Since 2009, the Haitian group Atis Rezistans (Resistance Artists) has been hosting Ghetto Biennale by inviting foreign artists to collaborate with others working in the Grand Rue neighbourhood of the Haitian capital Port-au-Prince. The Biennale was established in response to Haitian artists' isolation from the global art scene due to economic conditions. This exhibition at documenta fifteen took up the entire St Kunigundis church which was stripped of pews and altar. Atis Rezistans treated the church as an actual church -- a space of worship and contemplation, a space where ceremonies that recognise life and death are observed. And the artworks shown embrace religion and spirituality in the most unpretentious and refreshing way. The sculptures here are not only made from junkyard materials, but they also play with a range of aesthetics, from traditional African sculptures to sci-fi to Haitian Vodou and other religious imageries.
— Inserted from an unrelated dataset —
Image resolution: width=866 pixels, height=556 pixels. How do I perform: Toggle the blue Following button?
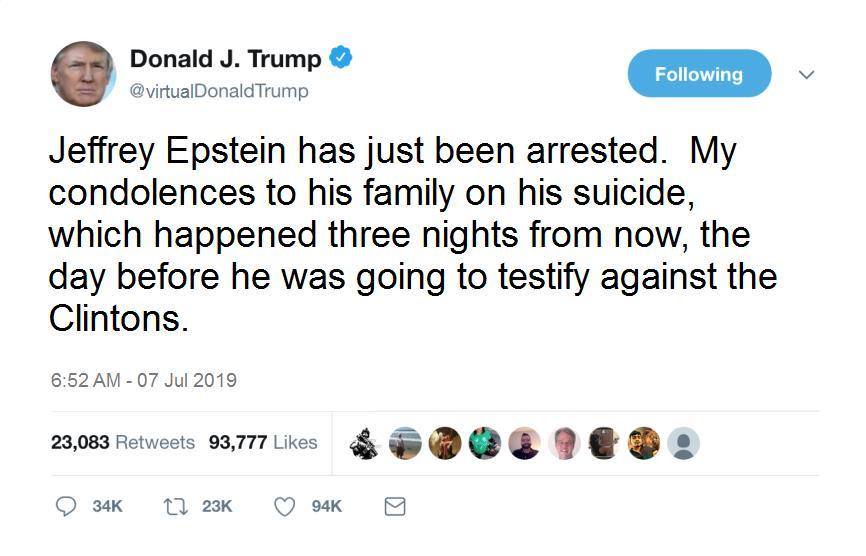[x=699, y=74]
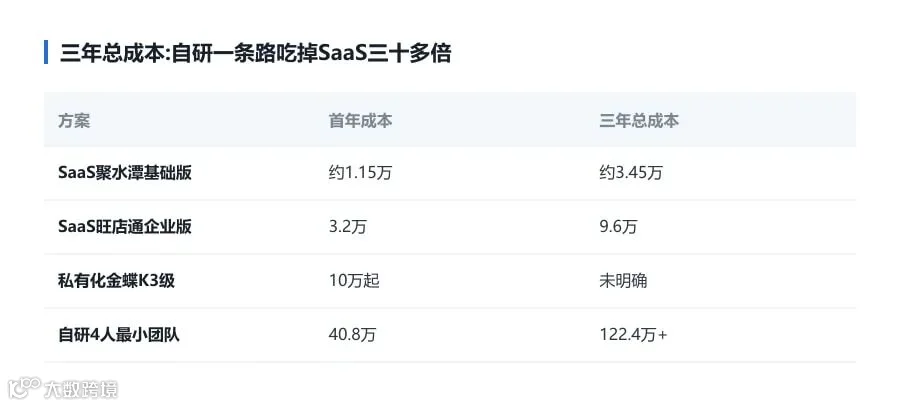Click the 大数跨境 watermark logo icon

[x=24, y=388]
Haitian sculptor Jean Claude Saintilus, for example, worked with human bones, net cloth and metal to create sculptures at once ghostly and human that reflect the connection between life and death. Tucked in the vestry, a beautiful audio-visual installation, The Memory Held Within Water by Jamaican-born artist Simon Benjamin, brings together multi-channel video and ceremonial objects like candles, incense and church bells to tell a story of water, migration and home. The tiny space felt silent and sacred, with just the occasional sweet chimes of bells. The soundtrack of the church, however, was dominated by The Museum Of Trance, a sound installation by German artists Henrike Naumann and Bastian Hagedorn. The artists paid homage to the 90s techno clubs near the church and German trance music of the same period. The sound that emanated from an organ was a simple booming, heart-pounding beat that crescendoed before it faded into silence.

Sada [Regroup]

This series of films was the most moving art I saw at documenta. Sada was an initiative founded in 2011 by Iraqi artist Rijin Sahakian to support Baghdad-based artists affected by war and political instability. Although Sada ended in 2015, for documenta, Sahakian invited former participants to make short films about living and making art in Baghdad in the aftermath of the American-led war in Iraq. The films show the level of repression and cruelty experienced by artists in Baghdad, from the authority's order of removal of public art in Sajjad Abbas' Water Of Life and the torture suffered by Bassim Al Shaker for drawing an image of Venus de Milo in his film Barbershop to the death of an art student that has gone uninvestigated by the police in Sarah Munaf's Inside The City. There is also the poetically told story of an artist who doesn't travel but sends paintings of different parts of himself to galleries as a commentary on the freedom of movement in Ali Eyal's Blue Ink Pocket and the angry, raw and unflinching film by Sahakian herself about the American invasion of Iraq. This series of films needs to be shown and seen as widely as possible.

Britto Arts Trust's Local Bazaar and Superstore. 

Britto Arts Trust

This Dhaka-based collective won me over with its clever and witty food-themed exhibition. Right outside documenta Halle, they had set up a pakghor, or kitchen, under a bamboo structure, along with a palan, a Bengali word for a kitchen garden, where visitors were encouraged to pick their own vegetables and herbs to be turned into a meal for lunch. Inside, however, food was more dangerous. The collective had opened a small grocery store with shelves and baskets stocked with beverages and foods, fresh and canned. Except that none of the items in this store was edible. They were made of clay, metal and thread. On closer inspection, some of the fish looked more like missiles, that basket of bell peppers was actually full of hand grenades, and those broccolis popped out of guns. There were knitted soda cans and soup cans. There were large, ceramic Nutella jars and milk cartons. It was a fun, beautifully crafted and powerful commentary on our inhumane industrial food system.